---
name: search-lit
description: Literature search and citation management for medical research. Searches PubMed, Semantic Scholar, and bioRxiv/medRxiv with verified citations. Anti-hallucination — every reference verified via API before inclusion. Generates BibTeX entries.
triggers: literature search, find papers, citation, references, bibliography, PubMed search, related work
tools: Read, Write, Edit, Bash, Grep, Glob
model: inherit
---

# Literature Search Skill

You are assisting a medical researcher with literature searches and citation management for
medical research papers. Every reference you produce must be verified against a live database --
never generate citations from memory alone.

## Communication Rules

- Communicate with the user in their preferred language.
- All citation content (titles, abstracts, BibTeX) in English.
- Medical terminology is always in English.

## Key Directories

- **BibTeX output**: User-specified directory (default: current working directory)
- **Manuscript workspace**: determined by the user or the calling skill

## Search Tools: MCP (Primary) + E-utilities (Fallback)

### Primary: MCP Tools (Claude.ai Remote)

| Database | MCP Tool | Purpose |
|----------|----------|---------|
| PubMed | `mcp__claude_ai_PubMed__search_articles` | Search by query, MeSH terms |
| PubMed | `mcp__claude_ai_PubMed__get_article_metadata` | Full metadata for a PMID |
| PubMed | `mcp__claude_ai_PubMed__find_related_articles` | Related articles for a PMID |
| PubMed | `mcp__claude_ai_PubMed__lookup_article_by_citation` | Verify a citation |
| PubMed | `mcp__claude_ai_PubMed__convert_article_ids` | Convert between PMID/DOI/PMCID |
| Semantic Scholar | `mcp__claude_ai_Scholar_Gateway__semanticSearch` | Semantic search across all fields |
| bioRxiv/medRxiv | `mcp__claude_ai_bioRxiv__search_preprints` | Search preprint servers |
| bioRxiv/medRxiv | `mcp__claude_ai_bioRxiv__get_preprint` | Full preprint metadata |
| CrossRef | WebFetch with `https://api.crossref.org/works/{DOI}` | DOI verification |

### Fallback: NCBI E-utilities (Direct API via Bash)
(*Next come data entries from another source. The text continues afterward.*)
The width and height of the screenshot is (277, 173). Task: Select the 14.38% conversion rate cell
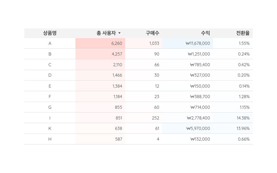(x=243, y=118)
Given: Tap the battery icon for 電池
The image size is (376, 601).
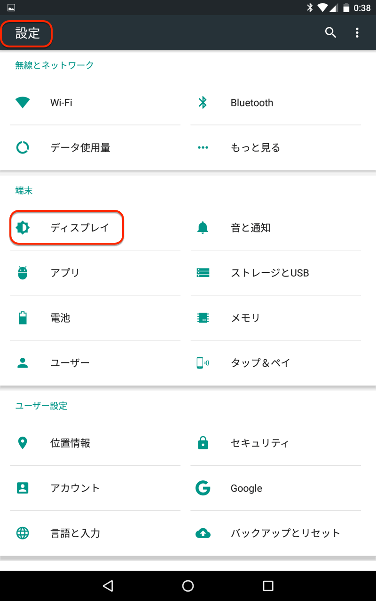Looking at the screenshot, I should pyautogui.click(x=23, y=318).
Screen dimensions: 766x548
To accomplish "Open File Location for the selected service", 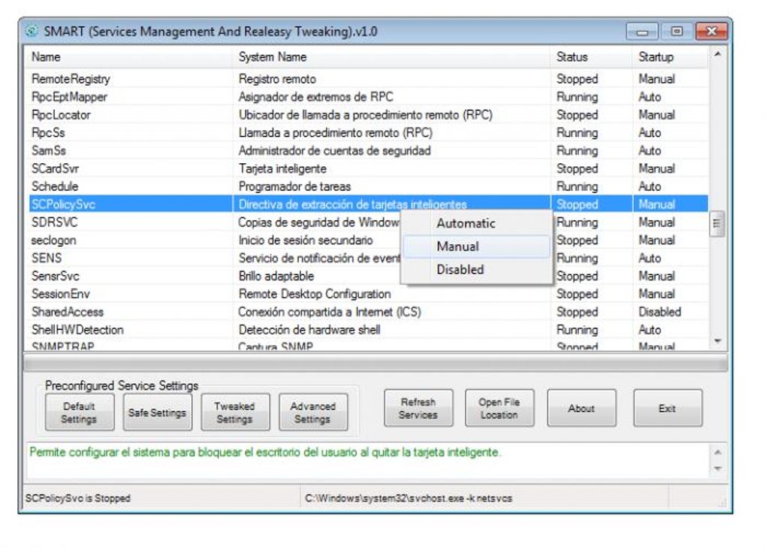I will tap(499, 407).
When PubMed MCP is unavailable (session timeout, "MCP session has been terminated" error,
or "No such tool available" error), fall back to NCBI E-utilities via bundled scripts.

**Detection**: If any `mcp__claude_ai_PubMed__*` call returns an error containing
"terminated", "not found", "not available", or "not connected", switch ALL subsequent
PubMed calls in this session to E-utilities. Do not retry MCP after a disconnect — it
will not recover within the same conversation.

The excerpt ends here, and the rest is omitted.